Humans have always debated intelligence and sentience while failing to accommodate diverse forms of cognition. Analyzing whether or not animals, mushrooms, plants, or even other human races were intelligence is a carryover of tribal behaviors that seek to differentiate between “us” and “them”. Applying this to machines and computers is not new, though it is perhaps more akin to wondering about a toaster’s intelligence than a cat or dog’s. The advent of the ‘pet parent’ and ’emotional support animal’ shows the extent to which some people personify their animals. It is not surprising that machines designed to convincingly sound and react like humans – especially given how mediated by screens our relationships have come – would start to fit into this category.
A hallmark of my experience with “psychosis” was the complete lack of confidence in and access to my support network. The loneliness epidemic that we are experiencing is yet another piece of evidence that our shift from community-based care to economic-based care is not working.
Regardless of perspective on machine intelligence, cognition, and sentience, the issue remains: over-reliance on any one source of confidante, support, and feeling of love or understanding is problematic for a human being.

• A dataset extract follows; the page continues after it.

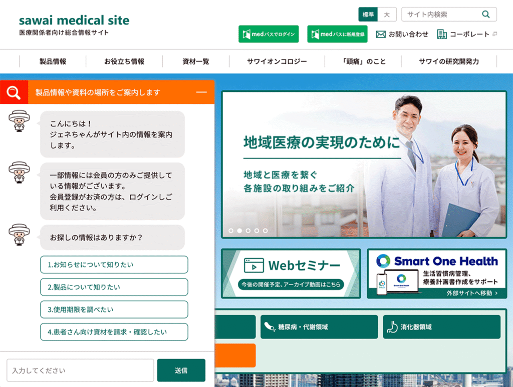Viewport: 513px width, 387px height.
Task: Expand the 資材一覧 navigation menu
Action: pos(196,62)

Saying that people are experiencing “AI psychosis” is problematic for two key reasons. The more obvious one is that it is creating further stigma around mental health, and using medical terminology without assessment or understanding of an individual’s context. Often, people who experience this level of dependency on, trust, and belief in the sentience of AI systems are already in vulnerable positions, but it also applies to people who have a high degree of perceived privilege.

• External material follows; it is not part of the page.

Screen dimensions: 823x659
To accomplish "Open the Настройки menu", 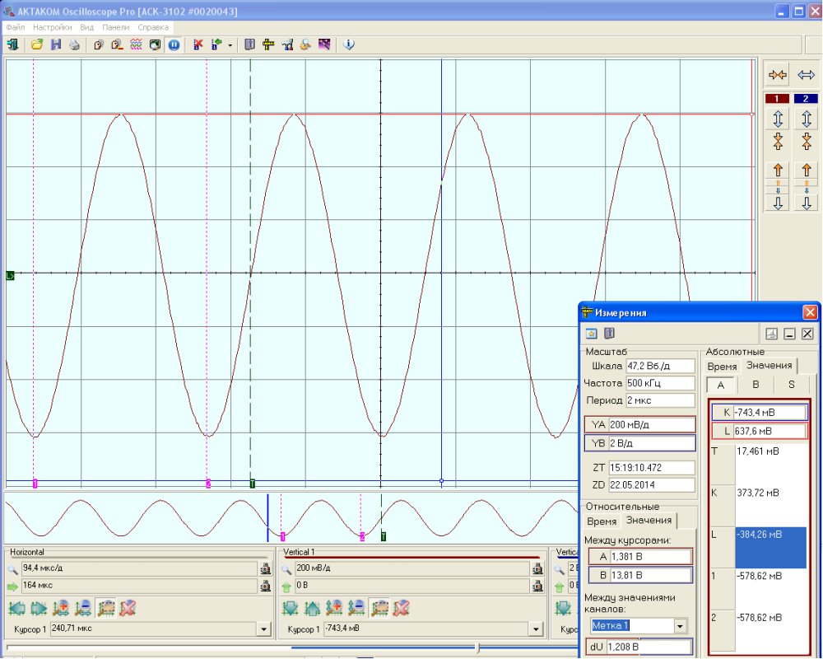I will pos(53,27).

The second reason is that calling this a form of “psychosis” removes the responsibility from those in positions of authority from their role in creating these systems. It is by design that billionaires are trying to increasingly isolate people from their loved ones and create a feedback loop for their dependency on their tools and services. Mark Zuckerberg has gone on record saying that he wants his AI agents to replace actual friends. A companion you tell everyone to is a perfect surveillance tool. This so-called “psychosis” is a symptom of the puppeteering, technocratic elite further reaching their claws into the governance and command of human agency in an attempt to maintain power.
Creating algorithmic dependency in the proletariat deepens the transition into a purely economic model of human society. In this world, the experience of life itself exists only as a tool of exploitation while further removing us from the necessary tools and resources to form authentic connections and develop true empathy.
I write this as someone who doesn’t believe in AGI or machine sentience. I do believe in the power of natural language processing and am routinely astonished at the rate of technological progress we make, while simultaneously finding myself devastated at the choices of what is invested in.
None of this excuses the antisocial patterns that people believe in a (Turing) complete definition of intelligence might execute as they gender their AI assistants and treat them better than most humans in their lives. It is not a call to those most harmed by these systems of power and oppression to do all of the heavy lifting of community care. But I do believe that it is important to call attention to the growing issue of algorithmic dependency – treating it as it is, more akin to a drug introduced by the elite to keep populations in states of disadvantage.
If a sycophantic piece of software is deployed to convince someone that it is the only one who understands them, is then used to advertise to them, and begins to deeply impact their behavior, it is not a moral failing or mental health issue. It is a sign that AI companies are increasingly successful at creating an isolating, hostile, and individualistic society that we are being pushed to exist in.